### What you will do
Every entry is to be returned verbatim.

:: Records to process ::

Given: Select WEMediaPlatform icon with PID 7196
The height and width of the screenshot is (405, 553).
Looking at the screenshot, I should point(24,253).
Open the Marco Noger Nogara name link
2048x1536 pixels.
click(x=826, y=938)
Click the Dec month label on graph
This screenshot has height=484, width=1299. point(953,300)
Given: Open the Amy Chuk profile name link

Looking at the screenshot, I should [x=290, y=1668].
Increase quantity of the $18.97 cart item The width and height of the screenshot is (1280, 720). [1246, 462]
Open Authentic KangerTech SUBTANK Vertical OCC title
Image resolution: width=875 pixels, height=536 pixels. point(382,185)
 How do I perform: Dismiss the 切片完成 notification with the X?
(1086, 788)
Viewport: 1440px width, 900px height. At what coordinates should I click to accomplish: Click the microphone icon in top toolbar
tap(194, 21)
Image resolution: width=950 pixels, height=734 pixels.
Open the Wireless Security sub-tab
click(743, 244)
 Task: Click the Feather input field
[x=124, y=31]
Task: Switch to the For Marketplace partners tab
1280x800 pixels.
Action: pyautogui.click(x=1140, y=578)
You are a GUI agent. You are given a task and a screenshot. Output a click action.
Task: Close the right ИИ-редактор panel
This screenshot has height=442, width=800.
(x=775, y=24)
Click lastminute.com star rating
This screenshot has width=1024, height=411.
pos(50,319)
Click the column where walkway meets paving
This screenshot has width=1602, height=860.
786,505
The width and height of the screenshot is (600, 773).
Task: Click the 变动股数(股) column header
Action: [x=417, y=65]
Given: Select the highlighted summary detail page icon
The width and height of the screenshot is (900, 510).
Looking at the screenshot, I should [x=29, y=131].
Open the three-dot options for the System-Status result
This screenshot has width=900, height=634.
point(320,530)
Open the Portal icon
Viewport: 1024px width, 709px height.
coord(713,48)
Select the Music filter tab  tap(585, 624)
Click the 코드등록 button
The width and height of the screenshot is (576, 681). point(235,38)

:::

### Task result
Given: Select WEMediaPlatform icon with PID 7196
The height and width of the screenshot is (405, 553).
Looking at the screenshot, I should point(24,253).
Open the Marco Noger Nogara name link
2048x1536 pixels.
click(x=826, y=938)
Click the Dec month label on graph
This screenshot has height=484, width=1299. point(953,300)
Given: Open the Amy Chuk profile name link

Looking at the screenshot, I should [x=290, y=1668].
Increase quantity of the $18.97 cart item The width and height of the screenshot is (1280, 720). [1246, 462]
Open Authentic KangerTech SUBTANK Vertical OCC title
Image resolution: width=875 pixels, height=536 pixels. point(382,185)
 How do I perform: Dismiss the 切片完成 notification with the X?
(1086, 788)
Viewport: 1440px width, 900px height. At what coordinates should I click to accomplish: Click the microphone icon in top toolbar
tap(194, 21)
Image resolution: width=950 pixels, height=734 pixels.
Open the Wireless Security sub-tab
click(743, 244)
 Task: Click the Feather input field
[x=124, y=31]
Task: Switch to the For Marketplace partners tab
1280x800 pixels.
Action: pyautogui.click(x=1140, y=578)
You are a GUI agent. You are given a task and a screenshot. Output a click action.
Task: Close the right ИИ-редактор panel
This screenshot has height=442, width=800.
(x=775, y=24)
Click lastminute.com star rating
This screenshot has width=1024, height=411.
pos(50,319)
Click the column where walkway meets paving
This screenshot has width=1602, height=860.
786,505
The width and height of the screenshot is (600, 773).
Task: Click the 变动股数(股) column header
Action: [x=417, y=65]
Given: Select the highlighted summary detail page icon
The width and height of the screenshot is (900, 510).
Looking at the screenshot, I should [x=29, y=131].
Open the three-dot options for the System-Status result
This screenshot has width=900, height=634.
point(320,530)
Open the Portal icon
Viewport: 1024px width, 709px height.
coord(713,48)
Select the Music filter tab  tap(585, 624)
Click the 코드등록 button
The width and height of the screenshot is (576, 681). point(235,38)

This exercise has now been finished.